Regex in JAVA at most one dot

Question

I expect: \b([a-zA-Z]+\.?)\b or \b([a-zA-Z]+\.{0,1})\b to work as at least one letter and at most one dot.

But the matcher finds "ab" with an input of "ab" "ab." and "ab.." and I'm expecting it to do the following:

"ab" is found for input "ab"
"ab." is found for input "ab."
nothing is found for input "ab.."

If I replace the regex to work with 0 instead of a dot e.g. \b([a-zA-Z]+0?)\b than it works as expected:

"ab" is found for input "ab"
"ab0" is found for input "ab0"
nothing is found for input "ab00"

So, how do I get my regex to work?

Answer 1

The issue is that \b matches between word characters and non-word characters, not between whitespace and non-whitespace as you seem to be trying. The difference between a . and a 0 is that 0 is considered a "word" character, but . isn't.

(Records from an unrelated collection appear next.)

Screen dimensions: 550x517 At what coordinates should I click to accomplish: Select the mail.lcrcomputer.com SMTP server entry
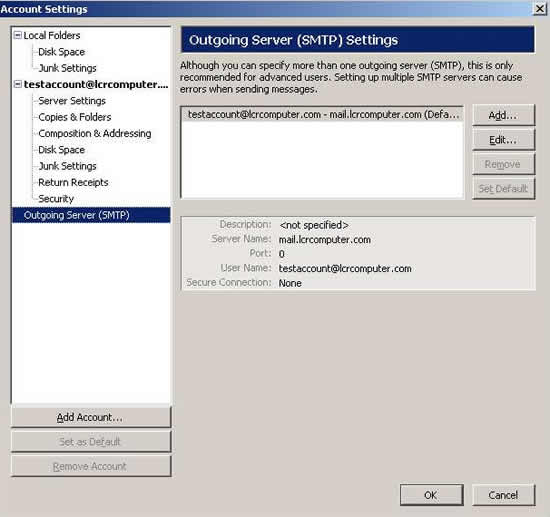(323, 115)
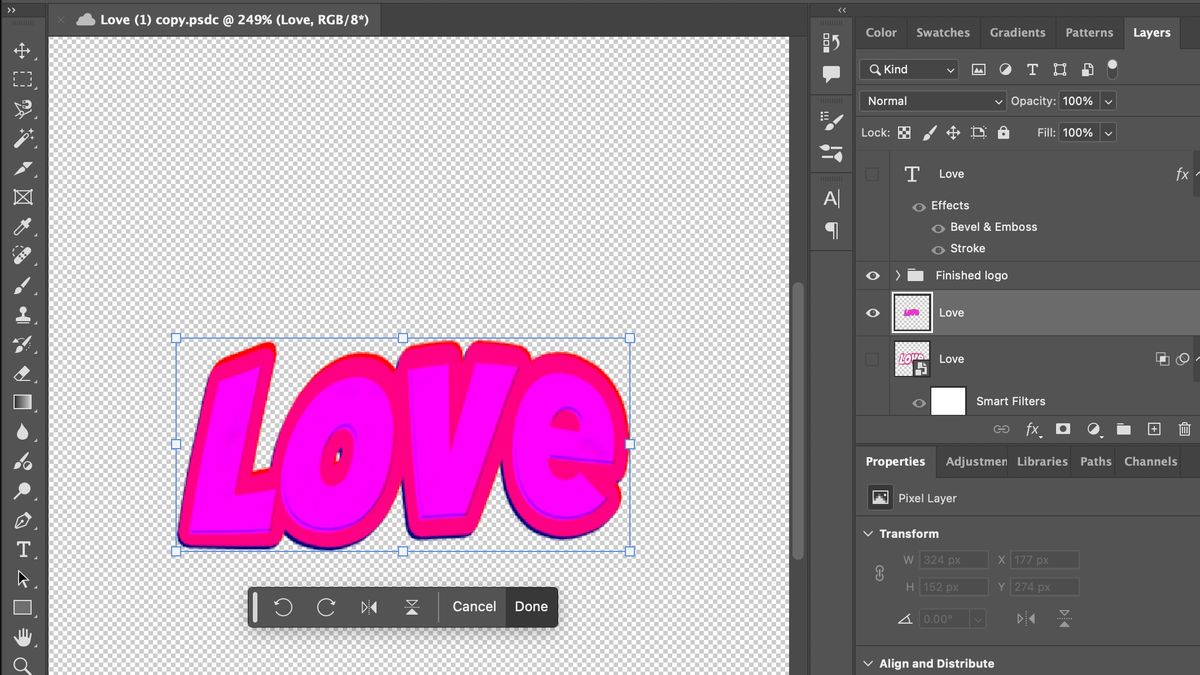The image size is (1200, 675).
Task: Select the Move tool
Action: (22, 51)

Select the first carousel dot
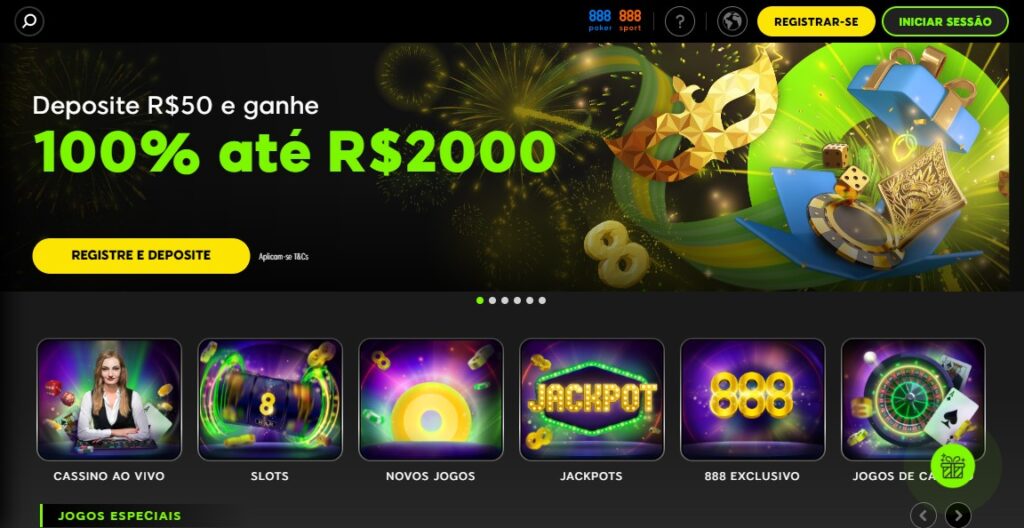[x=480, y=301]
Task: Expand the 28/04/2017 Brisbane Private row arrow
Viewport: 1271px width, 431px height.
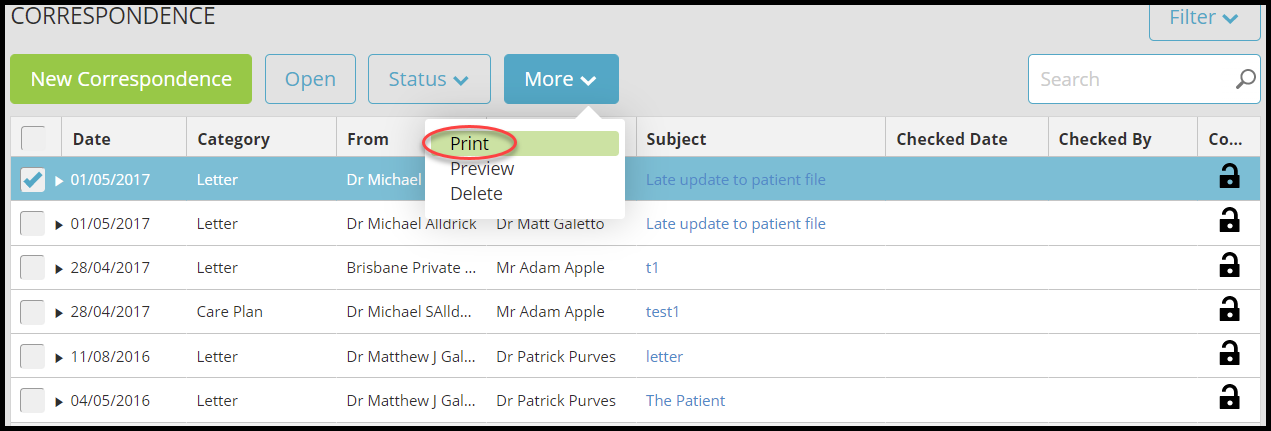Action: pos(59,269)
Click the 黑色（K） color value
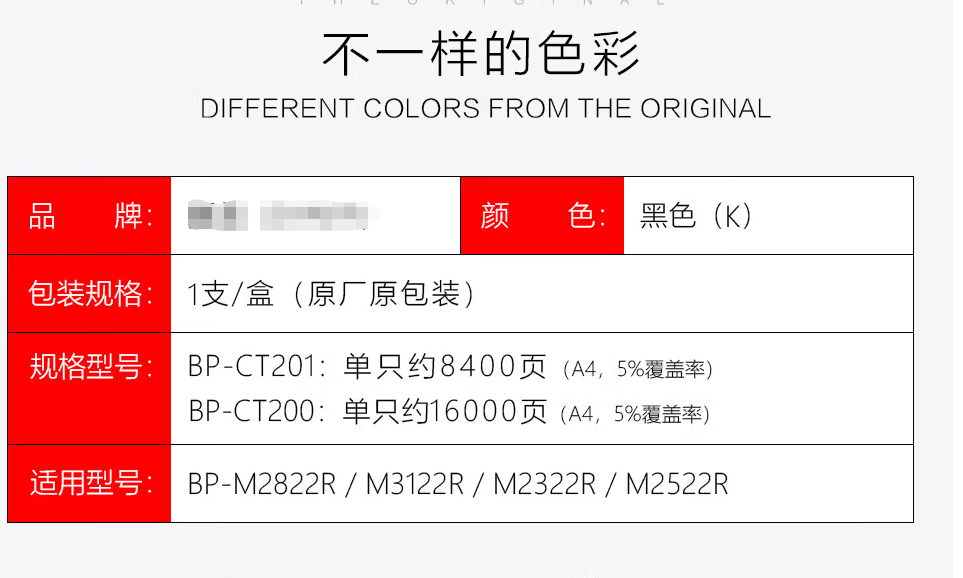 (695, 216)
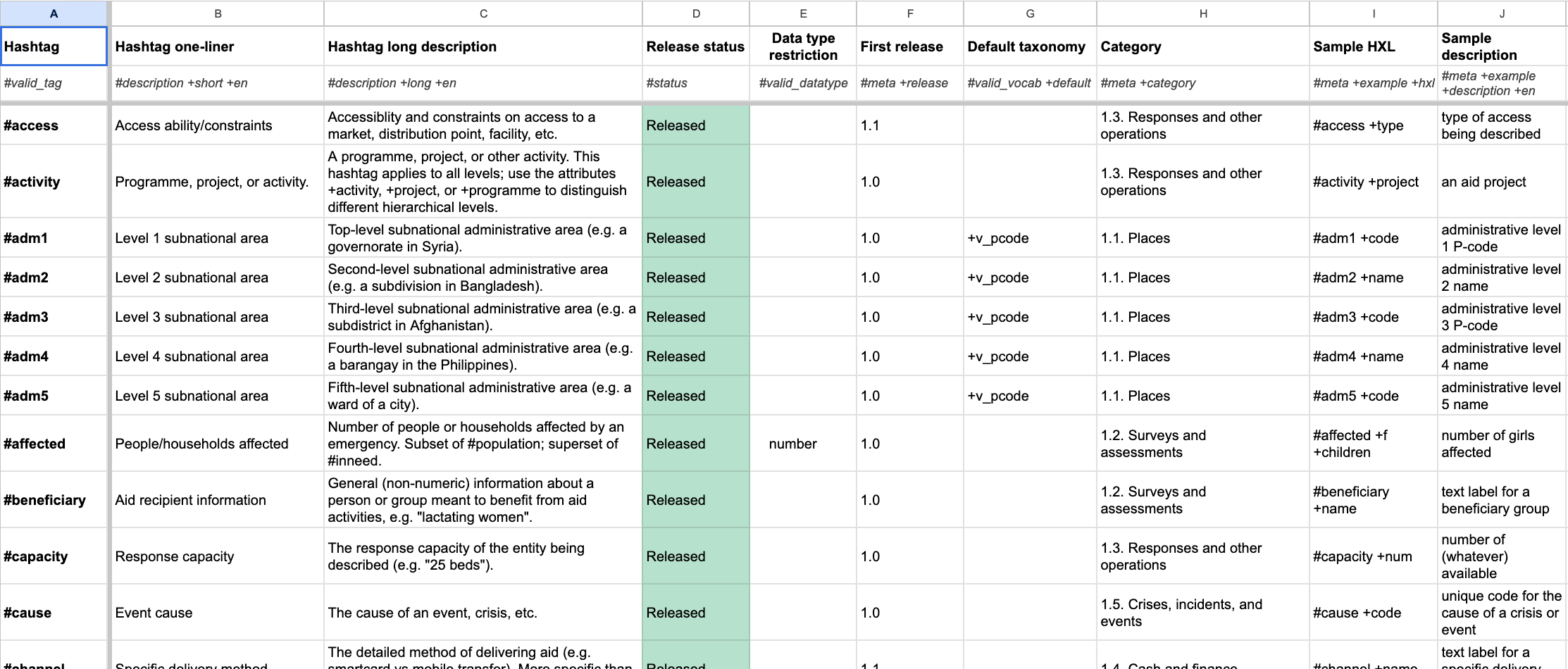Select the "Release status" header cell
This screenshot has height=669, width=1568.
click(x=695, y=46)
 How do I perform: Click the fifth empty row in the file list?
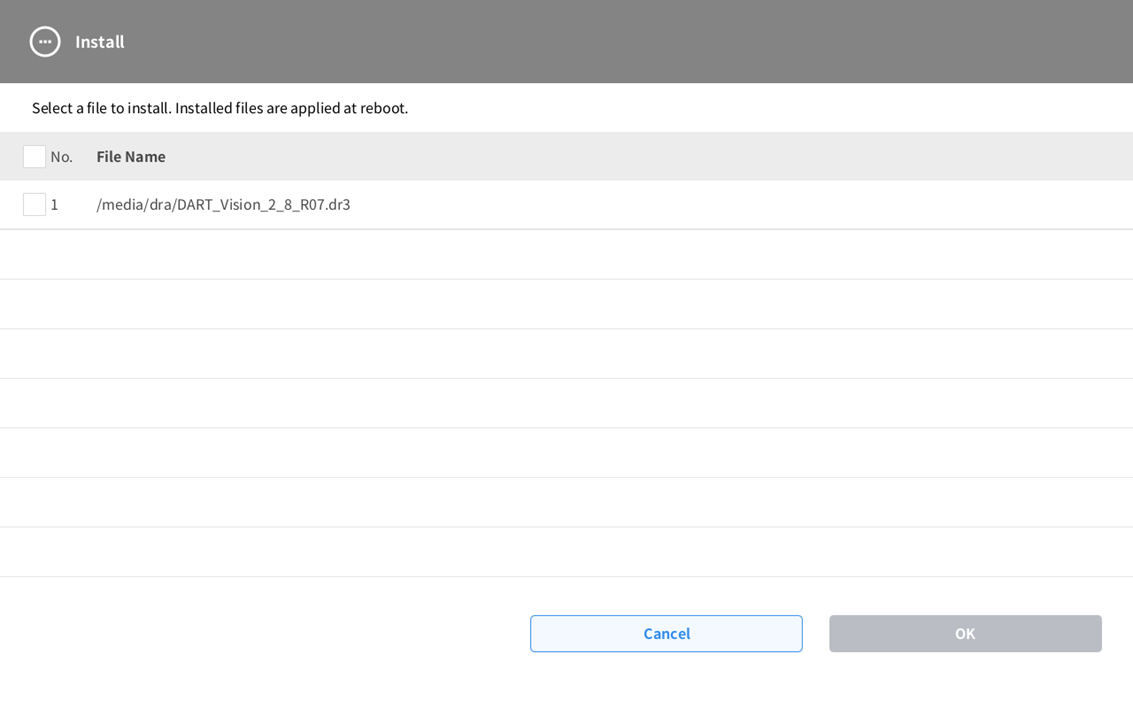point(566,453)
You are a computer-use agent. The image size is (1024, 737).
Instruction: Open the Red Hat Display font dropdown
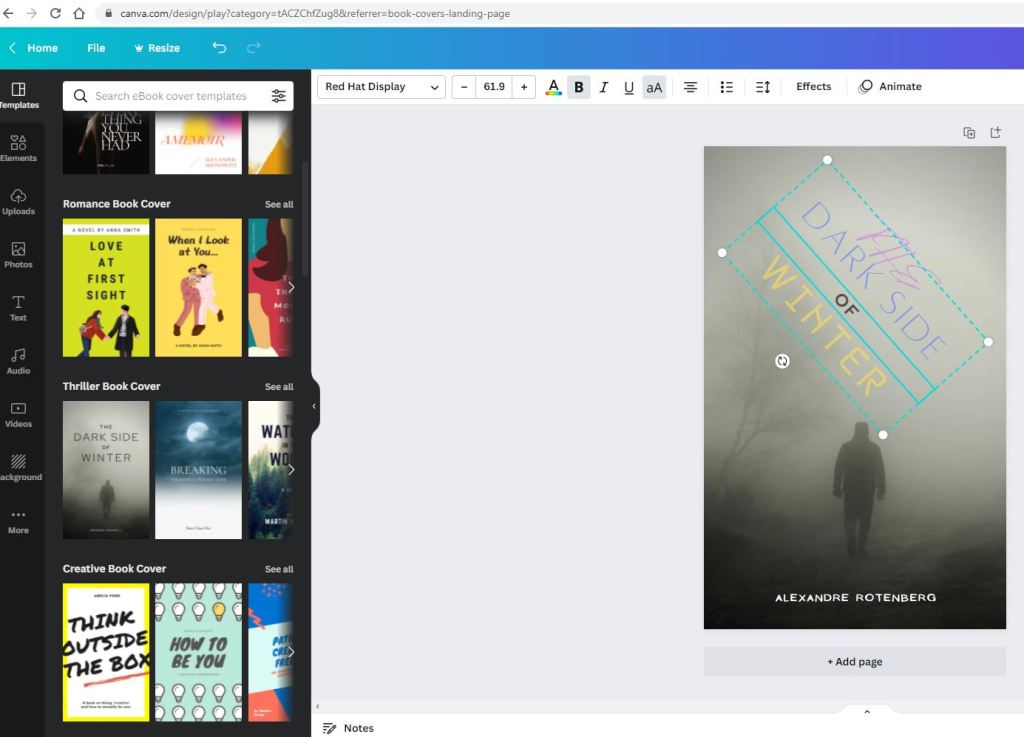coord(381,87)
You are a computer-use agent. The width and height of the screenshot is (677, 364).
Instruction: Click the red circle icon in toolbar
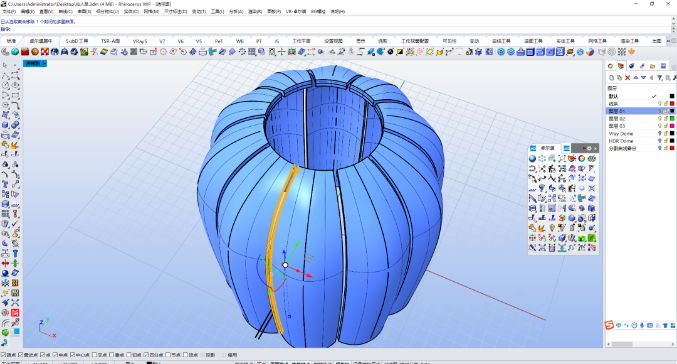point(163,52)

So what's happening in your examples is this:

Let's take that last string ab.. and see where \b could match:

   a b . .
  ^ x ^ x x

Remember, \b matches between characters. I've shown where \b could match with a ^, and where it can't with an x. Since \b can only match in front of a or right after b, we're limited to just matching ab so long as you have those \b bits in there.

I think you want something like \bab\.?(?!\S). That says "word boundary, then a then b then maybe a single dot where there is NOT a non-space character immediately after."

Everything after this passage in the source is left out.